Aux Etats-Unis, il n’est pas faux de dire que la justice est rendue dans l’objectif de défendre l’ordre, peu importe la justice et la rule of law. Pour autant, ce pays se targue d’être un modèle en termes de droit et n’hésite pas à imposer sa conception du droit en maintenant plus d’un quart de sa population dans une situation proche de celle vécue au moment du mouvement des droits civils et en imposant ses vues à coup de guerre impérialistes au reste du monde.

Dans ce contexte sombre et difficile, il y a une lueur d’espoir. Rappelons-nous, en 2011, après des années de lutte et de mobilisation, deux avocates avaient réussi à faire sortir Mumia du couloir de la mort

Ces mêmes avocates, Judith Ritter et Christina Swans, viennent de déposer un recours pour une révision du procès qui l’avait condamné, en 1982, à la peine de mort.

En effet, récemment, la Cour suprême des Etats Unis a révoqué la décision d’un juge, Ronald D. Castille, condamnant à mort Terrance Williams [note]Africain-Américain, né en 1968 en Pennsylvanie, condamné à mort pour le meurtre de deux hommes qui l’avaient harcelé sexuellement pendant plusieurs années]].

Non seulement ce Juge avait signé la condamnation à mort du jeune Williams, en tant que procureur de district, mais ensuite ce même Castille s’était retrouvé juge dans les procès d’appel introduits par les avocats de Terrance Williams.

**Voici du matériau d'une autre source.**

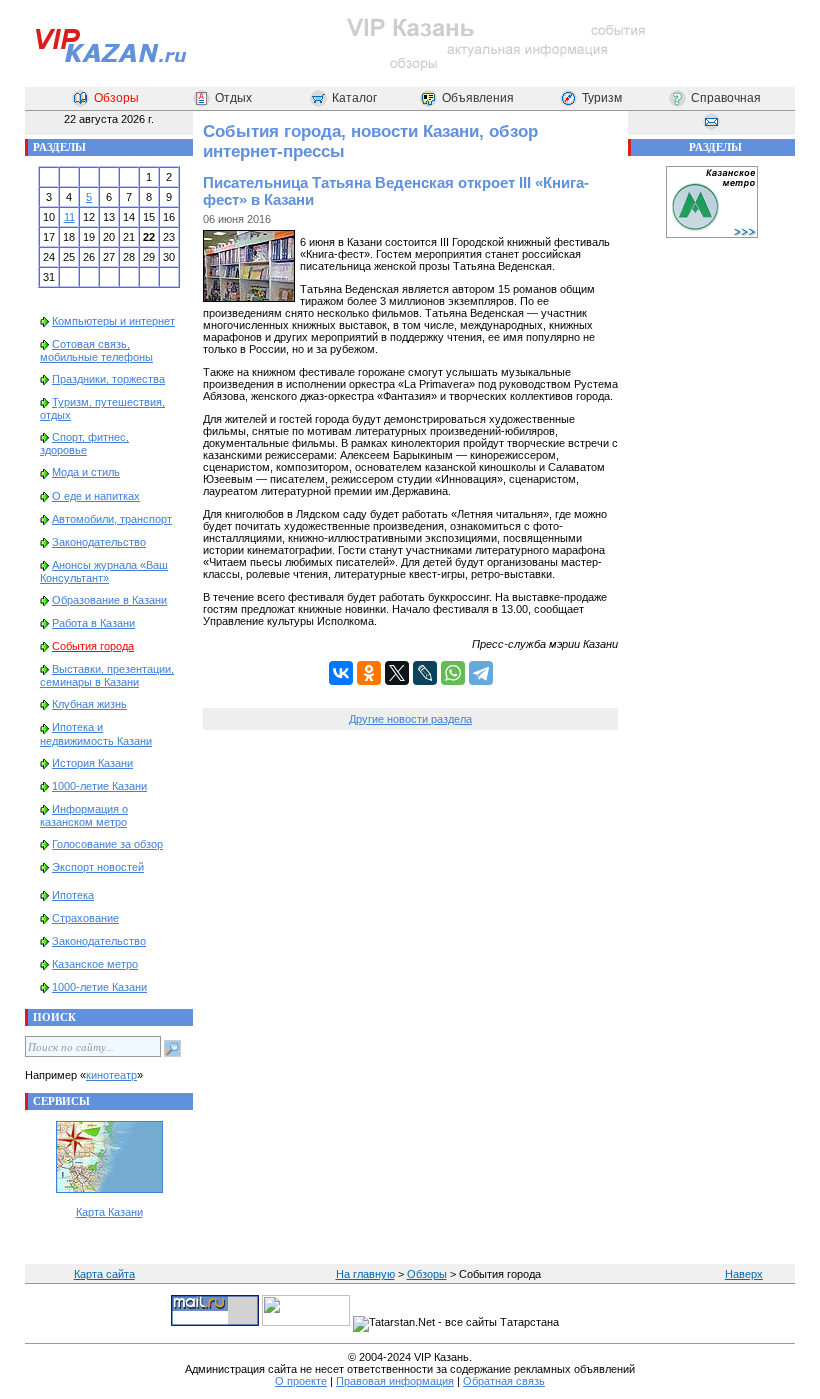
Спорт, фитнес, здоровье (84, 443)
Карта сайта (104, 1274)
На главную (365, 1274)
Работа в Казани (93, 623)
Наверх (744, 1274)
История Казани (92, 763)
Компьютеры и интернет (113, 321)
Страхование (85, 918)
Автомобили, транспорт (112, 519)
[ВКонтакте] (341, 673)
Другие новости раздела (410, 719)
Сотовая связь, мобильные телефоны (96, 350)
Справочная (726, 98)
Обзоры (116, 98)
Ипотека (73, 895)
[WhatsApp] (453, 673)
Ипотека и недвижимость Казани (96, 733)
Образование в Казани (109, 600)
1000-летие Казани (99, 786)
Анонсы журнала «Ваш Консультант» (104, 571)
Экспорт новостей (98, 867)
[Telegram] (481, 673)
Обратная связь (504, 1381)
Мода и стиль (86, 472)
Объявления (478, 98)
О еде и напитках (96, 496)
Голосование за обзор (107, 844)
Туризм (602, 98)
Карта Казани (109, 1212)
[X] (397, 673)
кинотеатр (111, 1075)
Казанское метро (95, 964)
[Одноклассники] (369, 673)
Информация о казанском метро (84, 815)
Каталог (354, 98)
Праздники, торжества (108, 379)
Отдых (233, 98)
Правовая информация (395, 1381)
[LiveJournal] (425, 673)
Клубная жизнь (89, 704)
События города (93, 646)
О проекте (301, 1381)
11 (69, 217)
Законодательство (99, 542)
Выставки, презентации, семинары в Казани (107, 675)
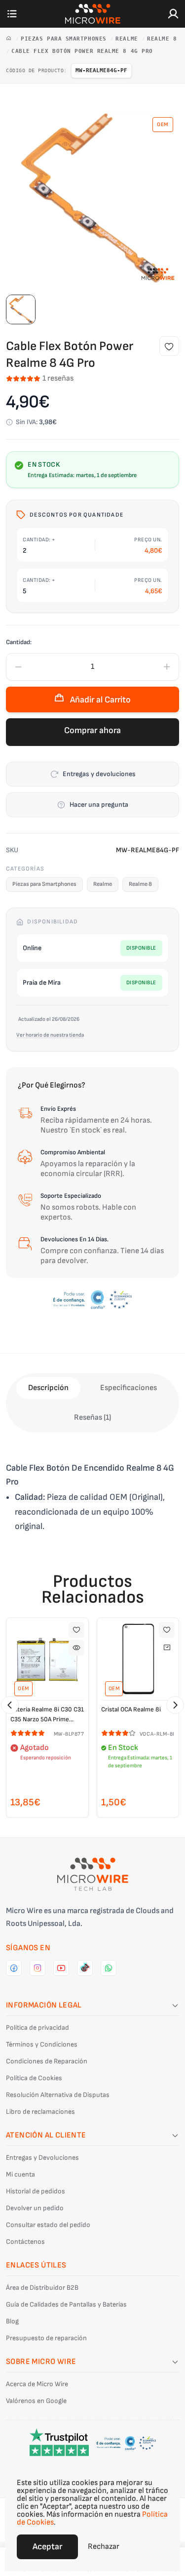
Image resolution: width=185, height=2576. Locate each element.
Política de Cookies (34, 2078)
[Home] (10, 39)
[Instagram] (37, 1968)
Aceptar (47, 2546)
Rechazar (103, 2546)
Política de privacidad (37, 2027)
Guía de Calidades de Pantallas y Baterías (66, 2304)
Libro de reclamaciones (40, 2111)
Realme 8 (162, 39)
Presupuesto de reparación (46, 2338)
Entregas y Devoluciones (42, 2157)
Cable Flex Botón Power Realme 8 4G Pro (82, 51)
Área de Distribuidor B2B (42, 2287)
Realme (128, 39)
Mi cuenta (20, 2174)
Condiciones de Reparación (46, 2061)
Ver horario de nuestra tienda (50, 1035)
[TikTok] (85, 1968)
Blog (12, 2321)
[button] (10, 1705)
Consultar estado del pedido (48, 2225)
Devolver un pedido (35, 2208)
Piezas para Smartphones (65, 39)
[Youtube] (61, 1968)
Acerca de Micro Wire (37, 2384)
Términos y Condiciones (41, 2044)
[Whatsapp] (108, 1968)
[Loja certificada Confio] (92, 1300)
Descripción (48, 1388)
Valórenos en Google (36, 2401)
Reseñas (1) (92, 1417)
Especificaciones (128, 1388)
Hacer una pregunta (99, 804)
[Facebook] (14, 1968)
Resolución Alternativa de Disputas (58, 2095)
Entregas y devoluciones (99, 774)
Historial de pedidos (35, 2191)
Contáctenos (25, 2241)
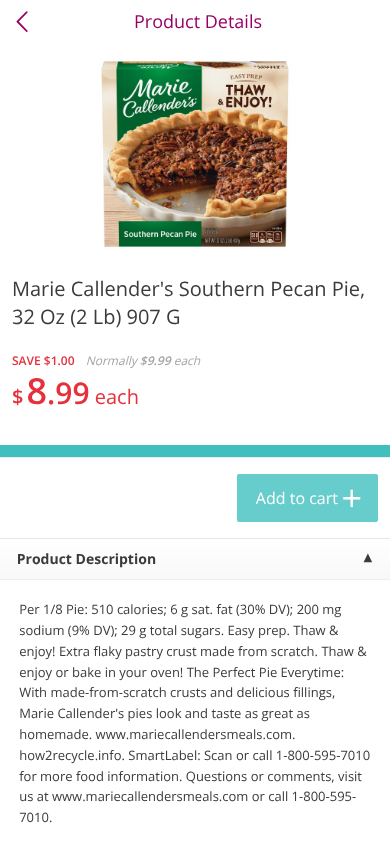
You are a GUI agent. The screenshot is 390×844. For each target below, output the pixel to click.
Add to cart (297, 498)
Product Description (86, 559)
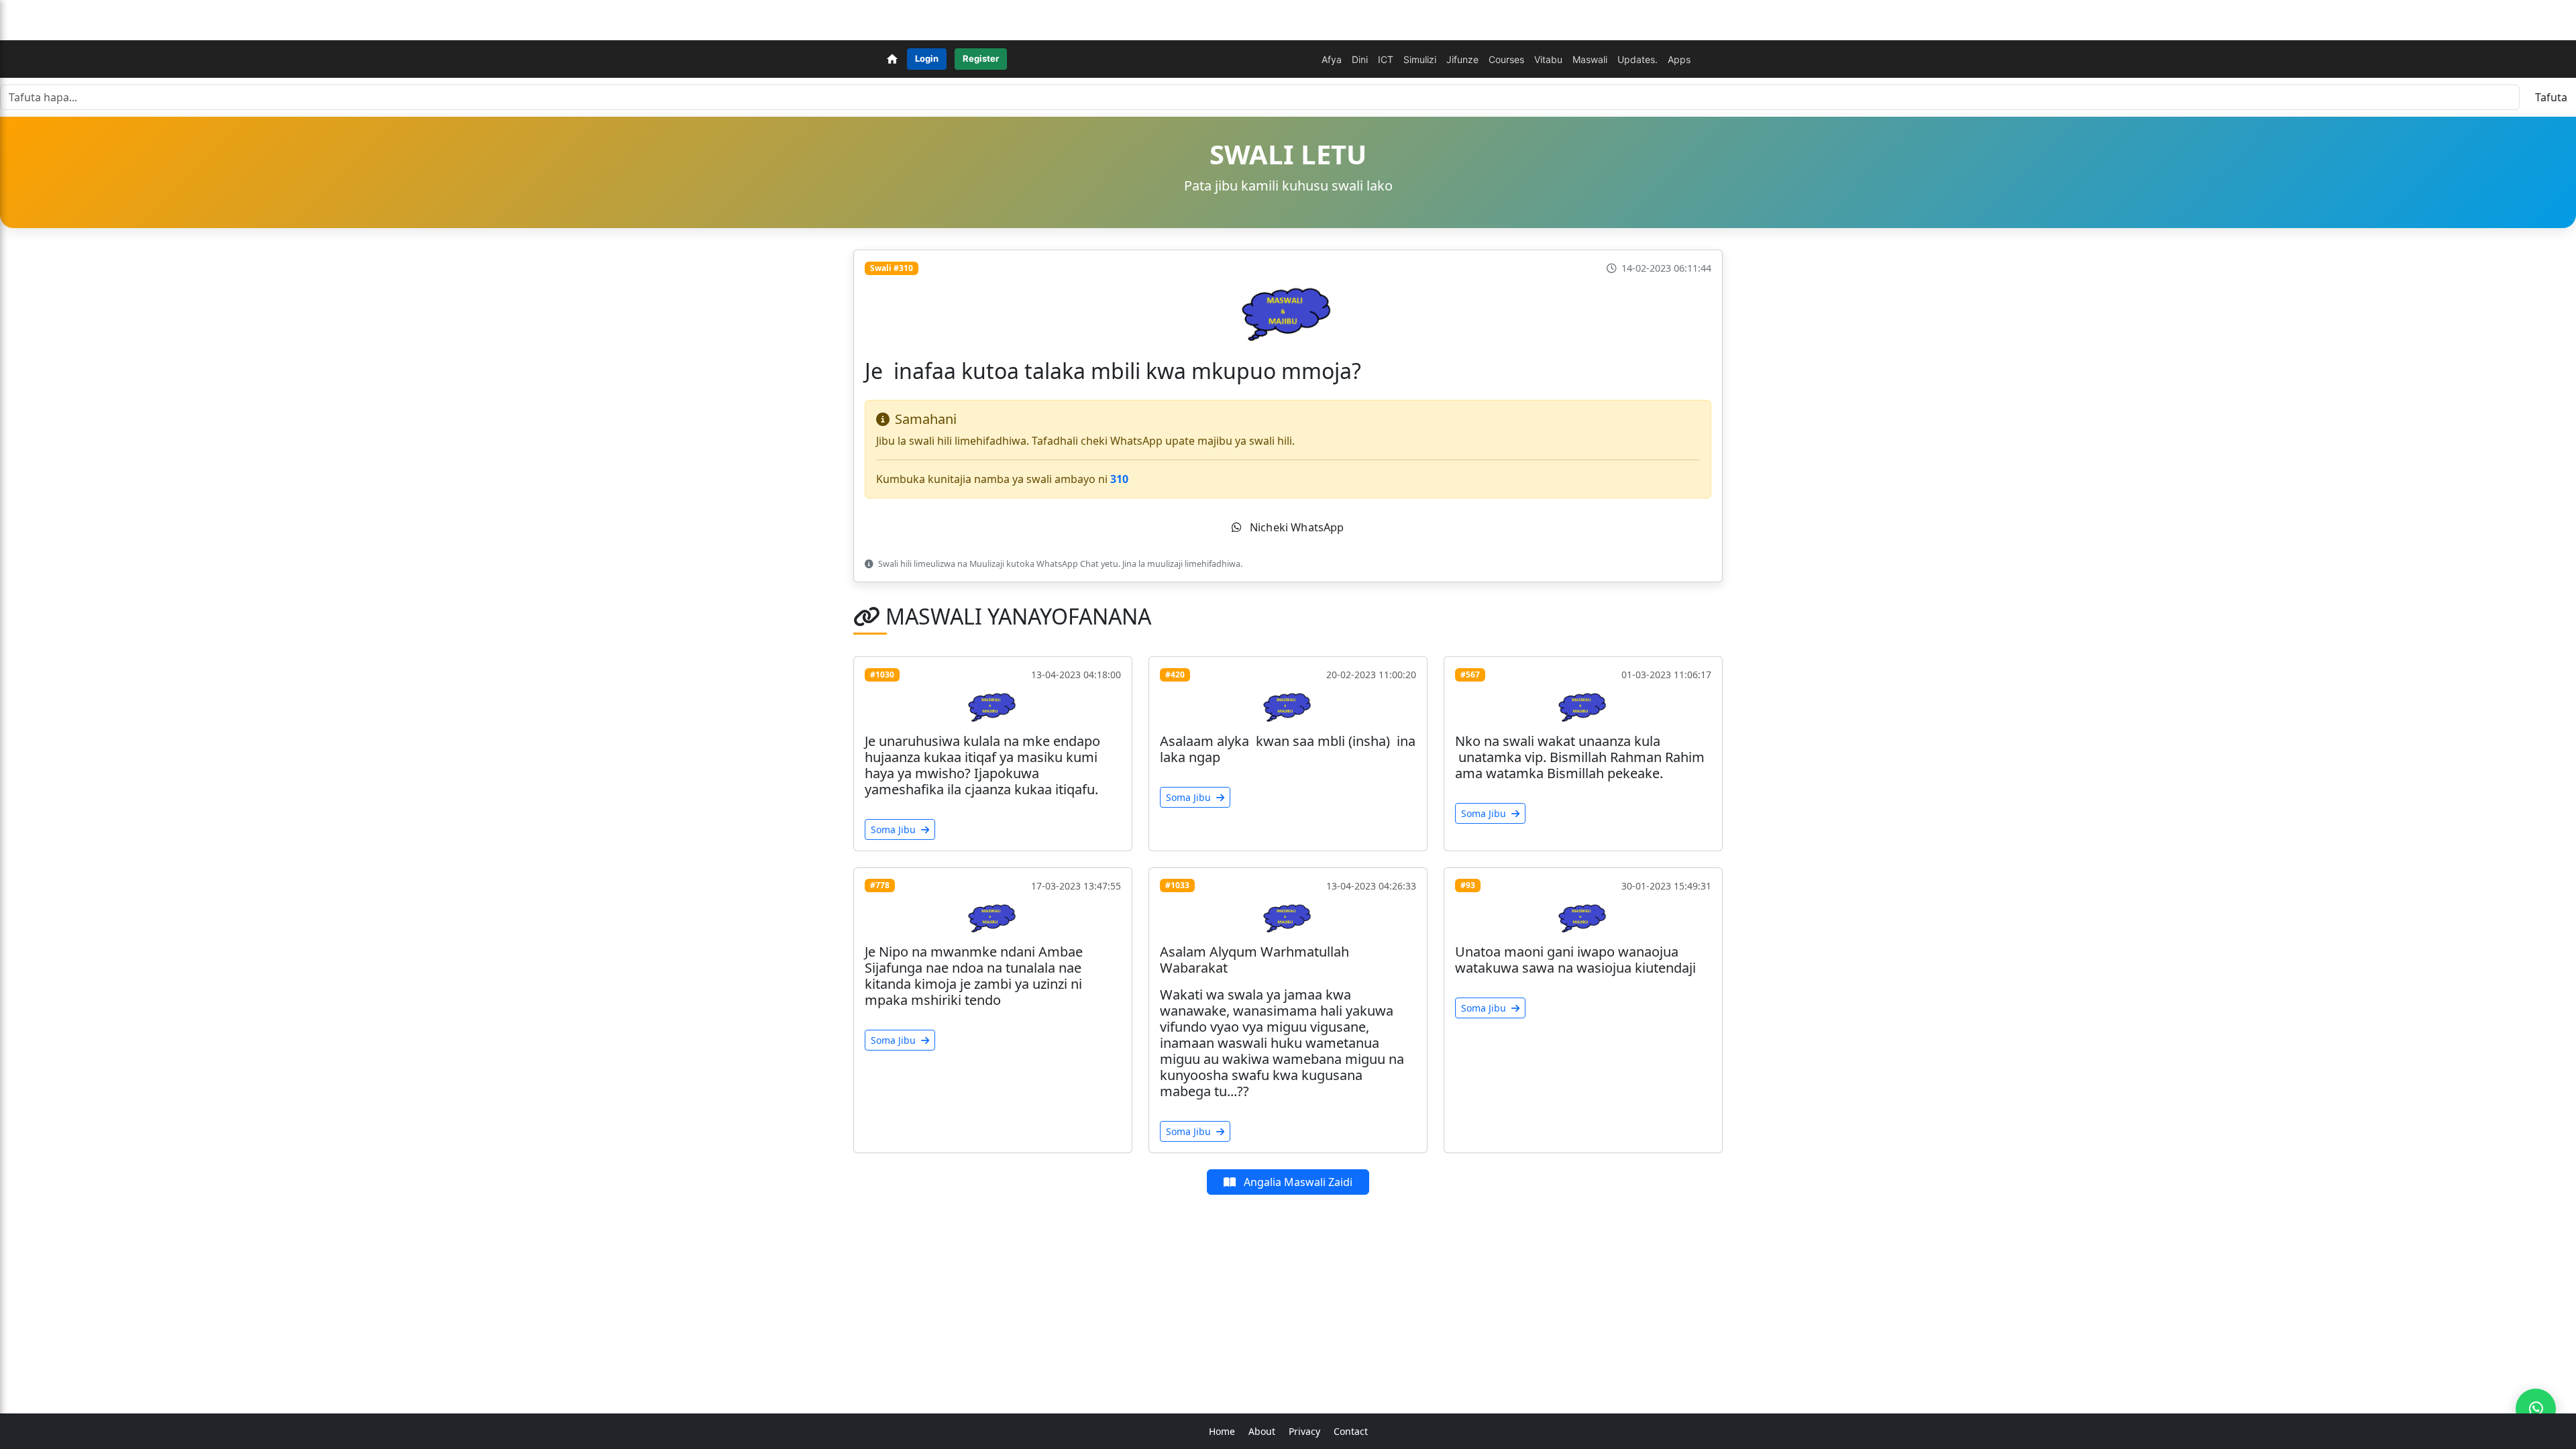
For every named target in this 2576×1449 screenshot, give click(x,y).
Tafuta (2551, 97)
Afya (1332, 59)
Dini (1360, 59)
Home (1222, 1431)
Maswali (1589, 59)
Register (981, 58)
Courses (1506, 59)
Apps (1679, 59)
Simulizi (1419, 59)
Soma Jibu (894, 829)
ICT (1385, 59)
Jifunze (1462, 59)
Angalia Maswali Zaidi (1296, 1182)
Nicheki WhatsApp (1296, 527)
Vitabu (1548, 59)
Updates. (1637, 59)
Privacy (1304, 1431)
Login (926, 58)
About (1261, 1431)
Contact (1351, 1431)
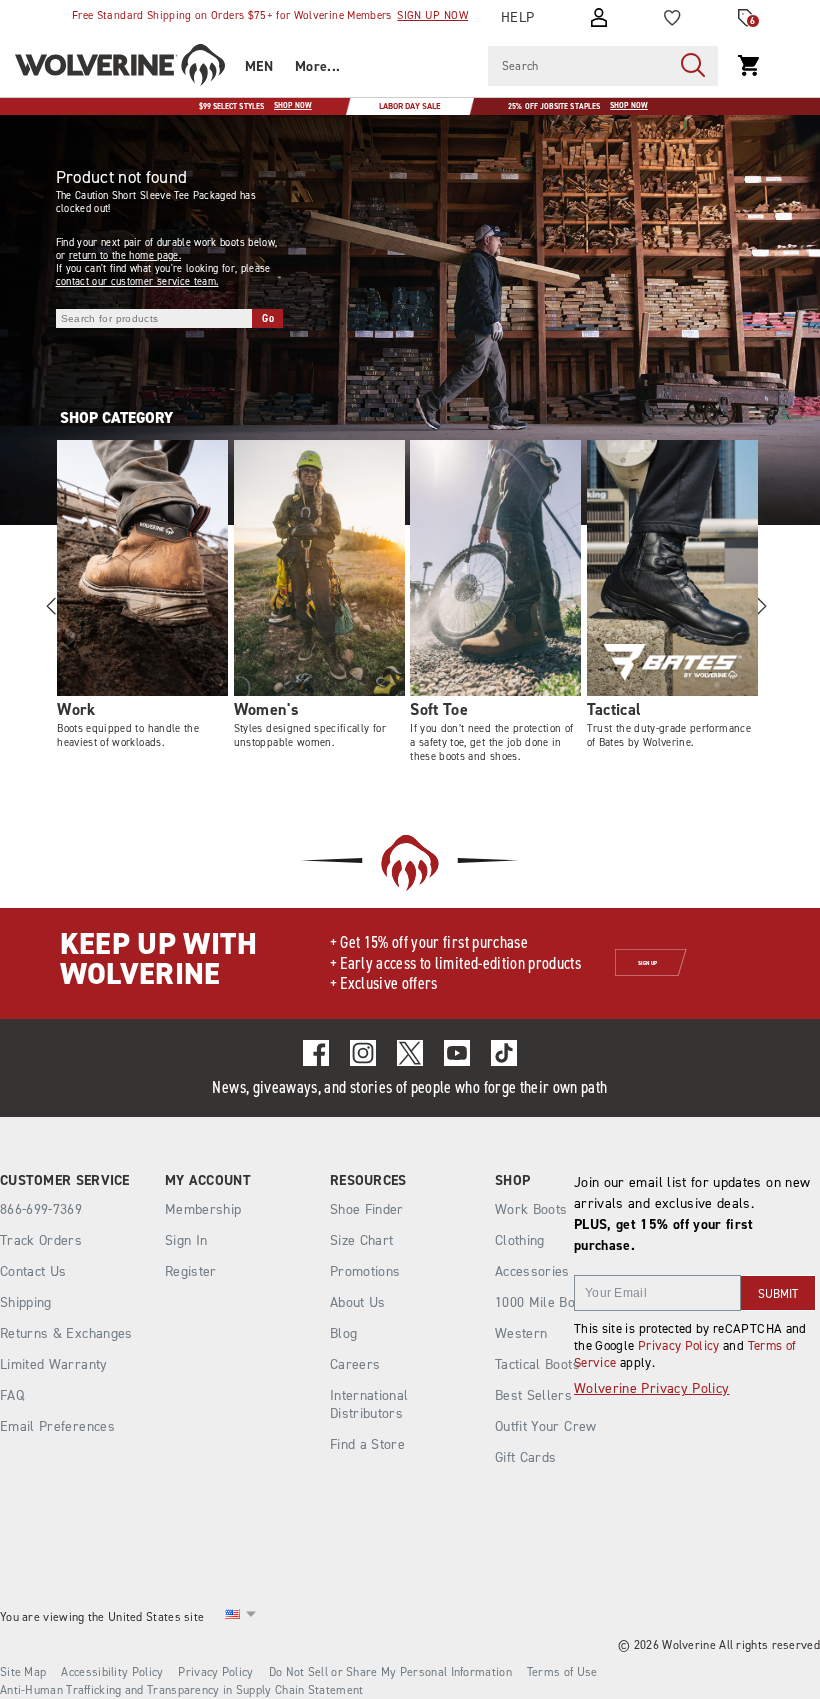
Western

La Cour suprême, après n’avoir prêté aucune attention à ce type de conflit d’intérêt, vient de réviser sa position en demandant l’ouverture d’un nouveau procès.

Mumia s’est trouvé dans le même cas de figure, et ce avec le même juge ; présenté devant Ronald D. Castille qui était à l’époque procureur, il s’est ensuite retrouvé devant lui, alors qu’il était devenu membre de la Cour suprême de Pennsylvanie.
Ainsi se servant de cette jurisprudence, les avocates ont demandé la révision du procès qui, à l’époque avait été entaché de racisme et d’iniquité.

Mireille Fanon Mendès France est présidente de la Fondation Frantz Fanon et experte du groupe de travail sur les Afro-descendants au Conseil des droits de l’homme de l’ONU.